Cabe pensar al fin si Dogville no es en realidad el gran monumento
cínico de un escéptico.
Los
títulos finales de la película se sobreimprimen a una serie de fotografías
de marginales de la comunidad yanqui: gente sin hogar, desocupados,
carenciados, la trastienda más oculta, más negada de la sociedad
norteamericana. Von Trier sugiere que esos han sido sus modelos para los
personajes del film: pobre opinión, anti-romántica, teñida de miserabilismo,
de la clase más necesitada.
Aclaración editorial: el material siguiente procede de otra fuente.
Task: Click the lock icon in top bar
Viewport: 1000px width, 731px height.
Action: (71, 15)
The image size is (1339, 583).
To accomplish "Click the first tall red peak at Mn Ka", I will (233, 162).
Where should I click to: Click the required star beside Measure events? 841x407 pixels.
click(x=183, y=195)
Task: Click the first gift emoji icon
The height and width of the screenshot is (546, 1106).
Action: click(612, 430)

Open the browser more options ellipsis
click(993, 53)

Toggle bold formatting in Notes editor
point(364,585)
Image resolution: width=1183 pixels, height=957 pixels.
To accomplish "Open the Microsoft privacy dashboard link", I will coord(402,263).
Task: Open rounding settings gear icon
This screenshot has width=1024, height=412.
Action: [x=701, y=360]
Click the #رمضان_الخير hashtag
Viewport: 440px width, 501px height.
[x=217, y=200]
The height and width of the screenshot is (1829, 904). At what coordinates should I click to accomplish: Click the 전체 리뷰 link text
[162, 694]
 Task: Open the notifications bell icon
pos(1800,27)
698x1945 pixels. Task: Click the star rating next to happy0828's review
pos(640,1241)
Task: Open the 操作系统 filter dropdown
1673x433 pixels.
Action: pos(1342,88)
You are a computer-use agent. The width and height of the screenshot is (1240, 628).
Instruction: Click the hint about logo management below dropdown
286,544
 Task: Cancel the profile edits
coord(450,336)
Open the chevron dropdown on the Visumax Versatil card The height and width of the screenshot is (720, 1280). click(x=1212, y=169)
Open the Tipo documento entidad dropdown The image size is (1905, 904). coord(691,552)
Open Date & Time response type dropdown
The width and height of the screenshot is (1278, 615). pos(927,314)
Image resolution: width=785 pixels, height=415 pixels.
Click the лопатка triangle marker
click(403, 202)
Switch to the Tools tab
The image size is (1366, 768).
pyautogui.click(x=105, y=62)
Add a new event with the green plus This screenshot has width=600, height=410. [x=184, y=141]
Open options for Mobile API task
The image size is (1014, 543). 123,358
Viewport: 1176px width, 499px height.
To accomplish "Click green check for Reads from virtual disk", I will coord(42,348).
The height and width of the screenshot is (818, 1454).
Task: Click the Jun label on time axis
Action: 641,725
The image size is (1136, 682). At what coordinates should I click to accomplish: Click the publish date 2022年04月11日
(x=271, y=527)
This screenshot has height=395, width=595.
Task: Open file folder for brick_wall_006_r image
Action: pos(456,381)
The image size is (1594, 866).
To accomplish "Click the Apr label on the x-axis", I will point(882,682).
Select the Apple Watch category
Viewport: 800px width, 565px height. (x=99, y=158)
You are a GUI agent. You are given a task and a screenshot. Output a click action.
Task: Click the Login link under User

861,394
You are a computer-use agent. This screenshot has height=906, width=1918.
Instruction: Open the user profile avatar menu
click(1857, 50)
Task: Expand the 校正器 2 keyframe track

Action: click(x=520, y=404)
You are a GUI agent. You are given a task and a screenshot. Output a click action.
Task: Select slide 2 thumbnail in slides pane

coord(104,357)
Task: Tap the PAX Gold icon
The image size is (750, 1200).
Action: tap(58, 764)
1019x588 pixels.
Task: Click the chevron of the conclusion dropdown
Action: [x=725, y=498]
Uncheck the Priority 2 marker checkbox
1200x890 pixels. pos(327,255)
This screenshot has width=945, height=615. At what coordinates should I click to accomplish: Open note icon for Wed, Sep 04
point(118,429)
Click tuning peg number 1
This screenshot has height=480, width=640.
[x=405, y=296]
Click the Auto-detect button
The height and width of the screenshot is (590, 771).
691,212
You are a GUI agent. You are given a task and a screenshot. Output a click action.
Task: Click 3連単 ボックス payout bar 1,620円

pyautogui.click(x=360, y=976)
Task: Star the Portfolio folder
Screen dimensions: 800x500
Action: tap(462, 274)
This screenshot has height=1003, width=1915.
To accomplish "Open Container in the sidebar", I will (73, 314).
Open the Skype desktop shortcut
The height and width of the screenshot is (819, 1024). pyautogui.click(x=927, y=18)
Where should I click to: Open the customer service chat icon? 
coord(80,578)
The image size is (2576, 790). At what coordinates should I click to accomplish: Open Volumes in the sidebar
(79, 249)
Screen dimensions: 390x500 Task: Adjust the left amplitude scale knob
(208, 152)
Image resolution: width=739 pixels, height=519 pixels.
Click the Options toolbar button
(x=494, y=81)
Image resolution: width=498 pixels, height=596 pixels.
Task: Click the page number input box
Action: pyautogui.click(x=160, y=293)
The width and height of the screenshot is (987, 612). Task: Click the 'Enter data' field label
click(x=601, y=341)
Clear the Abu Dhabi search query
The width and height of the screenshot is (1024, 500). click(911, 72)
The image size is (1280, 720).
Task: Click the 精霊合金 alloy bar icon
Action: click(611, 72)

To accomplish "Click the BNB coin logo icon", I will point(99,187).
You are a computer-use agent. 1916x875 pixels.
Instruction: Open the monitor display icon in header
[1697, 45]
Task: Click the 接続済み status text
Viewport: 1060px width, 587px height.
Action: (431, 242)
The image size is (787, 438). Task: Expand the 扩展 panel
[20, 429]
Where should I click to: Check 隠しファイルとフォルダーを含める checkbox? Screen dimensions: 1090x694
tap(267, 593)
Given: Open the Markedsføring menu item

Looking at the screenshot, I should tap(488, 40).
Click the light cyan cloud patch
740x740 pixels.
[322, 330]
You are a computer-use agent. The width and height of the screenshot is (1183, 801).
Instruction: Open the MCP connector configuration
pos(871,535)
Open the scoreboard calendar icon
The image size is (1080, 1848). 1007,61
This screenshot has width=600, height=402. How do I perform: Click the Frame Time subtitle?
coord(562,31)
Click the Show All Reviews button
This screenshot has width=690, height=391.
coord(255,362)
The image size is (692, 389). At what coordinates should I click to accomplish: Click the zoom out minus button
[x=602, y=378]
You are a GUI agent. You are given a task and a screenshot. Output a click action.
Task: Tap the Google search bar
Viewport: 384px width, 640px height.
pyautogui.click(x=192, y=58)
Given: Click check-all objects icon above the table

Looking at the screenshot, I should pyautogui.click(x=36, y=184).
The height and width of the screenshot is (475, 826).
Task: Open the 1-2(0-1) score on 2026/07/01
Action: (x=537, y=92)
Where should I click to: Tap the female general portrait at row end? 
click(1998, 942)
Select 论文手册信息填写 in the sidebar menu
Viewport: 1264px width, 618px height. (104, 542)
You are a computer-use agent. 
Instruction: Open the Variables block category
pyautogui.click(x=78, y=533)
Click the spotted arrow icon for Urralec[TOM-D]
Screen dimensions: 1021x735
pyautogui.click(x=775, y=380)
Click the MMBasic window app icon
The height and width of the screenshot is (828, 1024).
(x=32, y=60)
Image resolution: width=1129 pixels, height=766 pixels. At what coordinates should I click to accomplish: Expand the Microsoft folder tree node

Y ensayando una interpretación más audaz: está
proponiendo que justamente esa clase social es generadora de la violencia y
la delincuencia.
Dogville quiere
ser la parte inaugural de una trilogía en la que Von Trier reflejará su
visión de los Estados Unidos (no es la primera vez que su cine ejerce una
mirada crítica hacia ese país que nunca ha visitado: Bailarina en la
oscuridad constituyó su primera provocación). Y aunque su literalidad
haya producido tal reacción que su estreno aún permanece postergado en los
Estados Unidos, lo que se desprende de Dogville es una crítica a la
humanidad toda, ya que el pueblo es un microcosmos reconocible en cualquier
lugar del globo. El mensaje moralista, pues, está dirigido a toda la
humanidad. Y eso lo hace más indigerible todavía.